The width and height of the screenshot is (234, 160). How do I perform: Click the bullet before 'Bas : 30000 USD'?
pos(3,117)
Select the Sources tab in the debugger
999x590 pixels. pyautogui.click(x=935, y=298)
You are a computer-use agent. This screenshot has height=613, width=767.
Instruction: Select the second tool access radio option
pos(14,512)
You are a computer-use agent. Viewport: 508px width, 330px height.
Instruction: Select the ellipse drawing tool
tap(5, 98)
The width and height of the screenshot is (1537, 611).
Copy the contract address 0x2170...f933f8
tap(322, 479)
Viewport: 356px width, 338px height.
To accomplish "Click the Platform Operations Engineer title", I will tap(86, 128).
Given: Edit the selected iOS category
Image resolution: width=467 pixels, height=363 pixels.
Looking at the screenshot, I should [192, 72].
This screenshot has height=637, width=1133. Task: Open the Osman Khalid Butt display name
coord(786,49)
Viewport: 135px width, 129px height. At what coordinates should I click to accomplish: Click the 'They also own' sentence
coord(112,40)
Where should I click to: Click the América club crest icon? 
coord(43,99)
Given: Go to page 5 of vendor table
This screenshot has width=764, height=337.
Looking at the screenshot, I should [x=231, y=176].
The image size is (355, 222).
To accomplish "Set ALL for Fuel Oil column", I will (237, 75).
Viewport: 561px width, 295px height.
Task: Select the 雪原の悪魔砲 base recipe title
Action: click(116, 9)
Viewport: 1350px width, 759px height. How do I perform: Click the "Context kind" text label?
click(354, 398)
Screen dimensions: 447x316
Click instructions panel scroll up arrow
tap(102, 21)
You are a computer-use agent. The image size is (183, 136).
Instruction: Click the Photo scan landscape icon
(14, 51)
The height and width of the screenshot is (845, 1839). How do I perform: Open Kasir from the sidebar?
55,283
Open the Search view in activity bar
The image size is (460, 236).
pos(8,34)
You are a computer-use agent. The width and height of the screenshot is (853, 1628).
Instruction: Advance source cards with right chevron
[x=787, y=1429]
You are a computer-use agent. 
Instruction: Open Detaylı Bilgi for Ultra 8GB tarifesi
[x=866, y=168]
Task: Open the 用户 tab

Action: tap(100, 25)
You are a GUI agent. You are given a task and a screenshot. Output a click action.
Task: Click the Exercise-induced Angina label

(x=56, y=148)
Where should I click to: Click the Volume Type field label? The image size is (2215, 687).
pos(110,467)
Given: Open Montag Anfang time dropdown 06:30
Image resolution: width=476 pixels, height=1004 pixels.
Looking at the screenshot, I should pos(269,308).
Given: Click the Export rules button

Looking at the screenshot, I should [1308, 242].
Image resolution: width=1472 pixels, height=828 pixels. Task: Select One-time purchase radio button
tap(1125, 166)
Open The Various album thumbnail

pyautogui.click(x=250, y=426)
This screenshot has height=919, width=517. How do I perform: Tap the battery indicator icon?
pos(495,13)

---

__WHAT THE TASK ASKS__
The entries shown above should be duplicated exactly.

__ANSWER BELOW__
The width and height of the screenshot is (234, 160). How do I perform: Click the bullet before 'Bas : 30000 USD'?
pos(3,117)
Select the Sources tab in the debugger
999x590 pixels. pyautogui.click(x=935, y=298)
You are a computer-use agent. This screenshot has height=613, width=767.
Instruction: Select the second tool access radio option
pos(14,512)
You are a computer-use agent. Viewport: 508px width, 330px height.
Instruction: Select the ellipse drawing tool
tap(5, 98)
The width and height of the screenshot is (1537, 611).
Copy the contract address 0x2170...f933f8
tap(322, 479)
Viewport: 356px width, 338px height.
To accomplish "Click the Platform Operations Engineer title", I will tap(86, 128).
Given: Edit the selected iOS category
Image resolution: width=467 pixels, height=363 pixels.
Looking at the screenshot, I should [192, 72].
This screenshot has height=637, width=1133. Task: Open the Osman Khalid Butt display name
coord(786,49)
Viewport: 135px width, 129px height. At what coordinates should I click to accomplish: Click the 'They also own' sentence
coord(112,40)
Where should I click to: Click the América club crest icon? 
coord(43,99)
Given: Go to page 5 of vendor table
This screenshot has width=764, height=337.
Looking at the screenshot, I should [x=231, y=176].
The image size is (355, 222).
To accomplish "Set ALL for Fuel Oil column", I will (237, 75).
Viewport: 561px width, 295px height.
Task: Select the 雪原の悪魔砲 base recipe title
Action: click(116, 9)
Viewport: 1350px width, 759px height. How do I perform: Click the "Context kind" text label?
click(354, 398)
Screen dimensions: 447x316
Click instructions panel scroll up arrow
tap(102, 21)
You are a computer-use agent. The image size is (183, 136).
Instruction: Click the Photo scan landscape icon
(14, 51)
The height and width of the screenshot is (845, 1839). How do I perform: Open Kasir from the sidebar?
55,283
Open the Search view in activity bar
The image size is (460, 236).
pos(8,34)
You are a computer-use agent. The width and height of the screenshot is (853, 1628).
Instruction: Advance source cards with right chevron
[x=787, y=1429]
You are a computer-use agent. 
Instruction: Open Detaylı Bilgi for Ultra 8GB tarifesi
[x=866, y=168]
Task: Open the 用户 tab

Action: tap(100, 25)
You are a GUI agent. You are given a task and a screenshot. Output a click action.
Task: Click the Exercise-induced Angina label

(x=56, y=148)
Where should I click to: Click the Volume Type field label? The image size is (2215, 687).
pos(110,467)
Given: Open Montag Anfang time dropdown 06:30
Image resolution: width=476 pixels, height=1004 pixels.
Looking at the screenshot, I should pos(269,308).
Given: Click the Export rules button

Looking at the screenshot, I should [1308, 242].
Image resolution: width=1472 pixels, height=828 pixels. Task: Select One-time purchase radio button
tap(1125, 166)
Open The Various album thumbnail

pyautogui.click(x=250, y=426)
This screenshot has height=919, width=517. How do I perform: Tap the battery indicator icon?
pos(495,13)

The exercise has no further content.